Alerte ! Un nouveau virus menace nos tomates !

Alerte ! Un nouveau virus menace nos tomates !

Le coronavirus, une urgence de santé publique sanitaire de portée internationale, est désormais à la une de toutes les actualités. Mais un autre virus pourrait bientôt être dans toutes les têtes, car il menace nos tomates. Son nom : le To BRFV.

Identifié pour la 1ère fois en Israël en 2014, le Tomato Brown Rugose Fruit Virus ou To BRFV a déjà gagné du terrain au Mexique, aux États-Unis et Europe, dont aux Pays-Bas, en Allemagne, Italie, Espagne et Angleterre.

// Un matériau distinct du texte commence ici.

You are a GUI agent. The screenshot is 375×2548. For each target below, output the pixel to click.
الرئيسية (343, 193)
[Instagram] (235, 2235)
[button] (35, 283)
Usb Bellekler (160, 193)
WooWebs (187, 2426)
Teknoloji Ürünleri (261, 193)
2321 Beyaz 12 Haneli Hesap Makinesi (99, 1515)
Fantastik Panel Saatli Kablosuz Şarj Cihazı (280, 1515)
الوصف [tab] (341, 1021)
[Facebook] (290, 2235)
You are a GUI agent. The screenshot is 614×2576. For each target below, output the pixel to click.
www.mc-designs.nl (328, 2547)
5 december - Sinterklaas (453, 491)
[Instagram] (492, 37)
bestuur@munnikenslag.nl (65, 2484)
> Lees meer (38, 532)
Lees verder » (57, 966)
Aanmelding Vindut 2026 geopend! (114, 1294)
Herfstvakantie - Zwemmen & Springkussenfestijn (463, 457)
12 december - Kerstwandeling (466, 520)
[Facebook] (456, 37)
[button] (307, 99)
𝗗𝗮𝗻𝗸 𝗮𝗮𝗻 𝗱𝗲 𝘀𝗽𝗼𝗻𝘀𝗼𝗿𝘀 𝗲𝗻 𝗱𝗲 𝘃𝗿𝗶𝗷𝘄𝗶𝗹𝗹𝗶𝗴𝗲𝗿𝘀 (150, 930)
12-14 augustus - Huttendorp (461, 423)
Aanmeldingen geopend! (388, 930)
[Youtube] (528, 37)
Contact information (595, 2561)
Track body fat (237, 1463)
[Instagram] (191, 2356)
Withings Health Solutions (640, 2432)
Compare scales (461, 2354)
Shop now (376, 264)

Le 3 février 2020, l’Agence nationale de sécurité sanitaire (ANSES) a déjà donné l’alerte dans un communiqué pour que toute personne qui détecterait le virus soit priée de le signaler au plus vite pour éviter une épidémie.

Concrètement, le To BRFV menace les tomates (mais aussi le poivron, le piment, les aubergines, et les pétunias) et les rend non comestibles. Il se propage par simple contact physique, par les plants ou encore par les semences. Selon Philippe Reignault, directeur de la santé médicale à l’ANSES : « ll suffit qu’un insecte pollinisateur, un oiseau, ou vous, ou moi touchions un fruit malade, pour devenir par nos ailes, par nos mains, par nos outils, même un couteau, un sécateur, nos vêtements, des porteurs sains de la pandémie ! ».

Un virus sans danger pour l’homme

Le fruit malade se reconnait facilement : il ne pousse pas normalement en raison d’une rupture de sa maturation, a des feuilles flétries, une peau calcifiée et des taches jaunes ou brunes, au point de les rendre immangeables. Sa couleur, son goût et sa texture sont complètement différents. Contrairement aux virus déjà existants qui menacent les tomates, celui-ci est donc plus virulent et rend les fruits totalement non comestibles.     

Alors qu’il n’existe à ce jour aucun sérum ni vaccin pour le traiter, le seul moyen radical pour éviter l’épidémie est de détruire tous les plans infectés, de les arracher et de les brûler, avant de désinfecter les sols. Même si ce virus est sans danger pour l’homme, il est redoutable pour les cultures importantes, car il peut infecter jusqu’à 100 % des plantes. Une situation déplorable, car elle peut rapidement décliner l’économie de la filière, la tomate étant le 1er fruit consommé par les Français.

Selon le ministère de l’Agriculture, 712.000 tonnes de tomates ont été produites dans l’Hexagone en 2018. Aussi, les Français en consomment un peu plus de 13,9 kilogrammes par ménage et par an.

Une première contamination dans le Finistère !

Malgré les mesures instaurées par l’ANSES, le ministère de l’Agriculture a confirmé le 17 février dernier la contamination de tomates par le virus ToBRFV dans le Finistère. « On a reçu les résultats de l’ANSES  sur les échantillons prélevés dans les serres qui étaient en suspicion dans le Finistère et les résultats sont positifs, elles sont donc bien contaminées par le virus. L’exploitation concernée a été confinée dans l’attente de la destruction des végétaux et de la désinfection du site dans les plus brefs délais. », a-t-il indiqué.

Les plants contaminés issus de semences produites aux Pays-Bas et proviennent du Royaume-Uni. Face à cela, Laurent Bergé, président de l’AOP Tomates et concombres de France, a déclaré avoir mis en place des mesures d’urgence  pour circonscrire le site, dont la mise au point d’un plan de surveillance avec les services de l’État pour « une veille permanente d’une éventuelle évolution du virus ».

Un plan de communication destiné aux professionnels et au public a également été lancé pour tenir informer de l’absence de risque sur l’homme. Les producteurs français recevront également des documents afin de mettre en œuvre des mesures de prophylaxie.